→ **About this exercise**: Could you reproduce, from the records below, everything from the line with "This screenshot has width=728, height=582." down to the line with "Where should I", keeping both of those lines and changing nothing?

→ **Data extracts**:
══════

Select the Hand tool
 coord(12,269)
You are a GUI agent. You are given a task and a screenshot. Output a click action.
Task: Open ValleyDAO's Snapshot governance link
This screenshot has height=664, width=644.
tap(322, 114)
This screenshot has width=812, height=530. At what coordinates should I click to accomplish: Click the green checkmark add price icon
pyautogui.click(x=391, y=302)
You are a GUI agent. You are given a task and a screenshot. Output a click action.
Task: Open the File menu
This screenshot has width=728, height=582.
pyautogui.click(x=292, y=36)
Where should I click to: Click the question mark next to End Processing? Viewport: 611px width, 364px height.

══════

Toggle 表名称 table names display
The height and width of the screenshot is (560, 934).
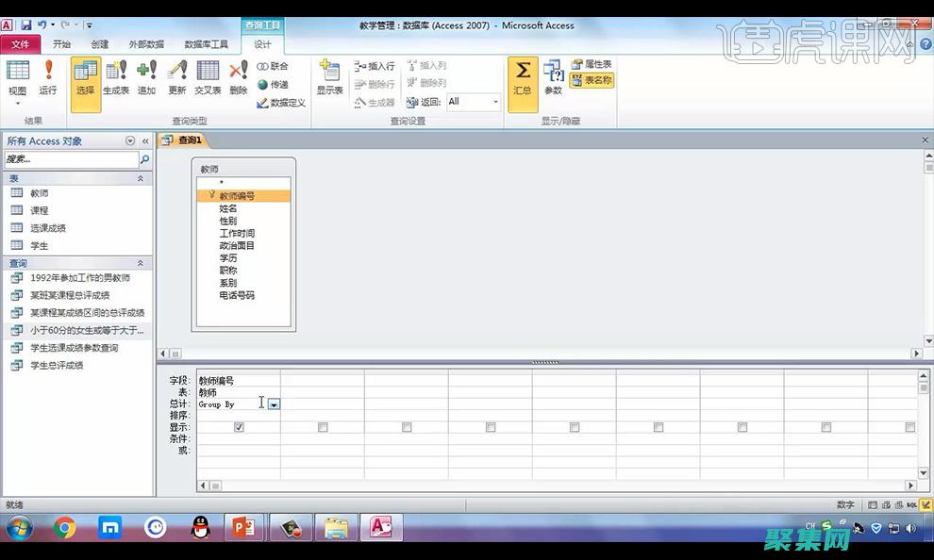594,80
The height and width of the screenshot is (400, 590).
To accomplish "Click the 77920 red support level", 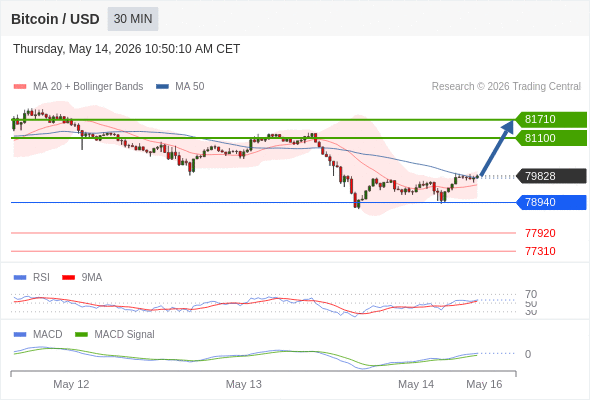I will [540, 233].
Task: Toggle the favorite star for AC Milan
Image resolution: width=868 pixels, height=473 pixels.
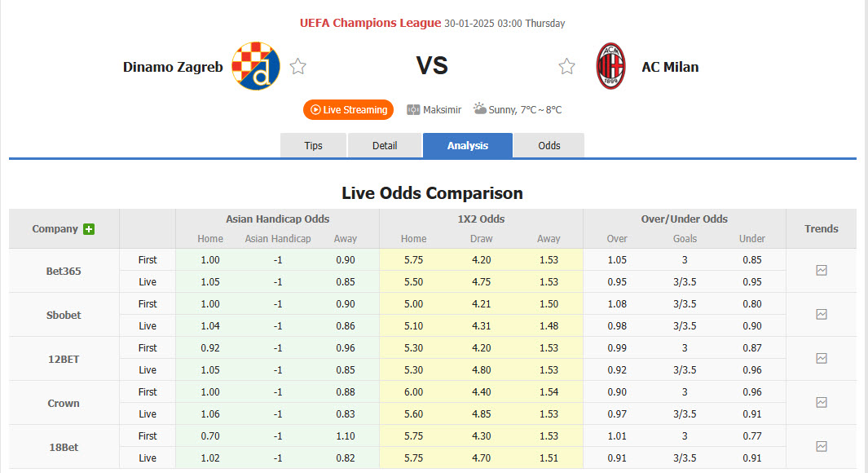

══════

→ **Solution to this task**:
This screenshot has width=728, height=582.
pyautogui.click(x=292, y=36)
Where should I click to: Click the question mark next to End Processing? Viewport: 611px width, 364px height.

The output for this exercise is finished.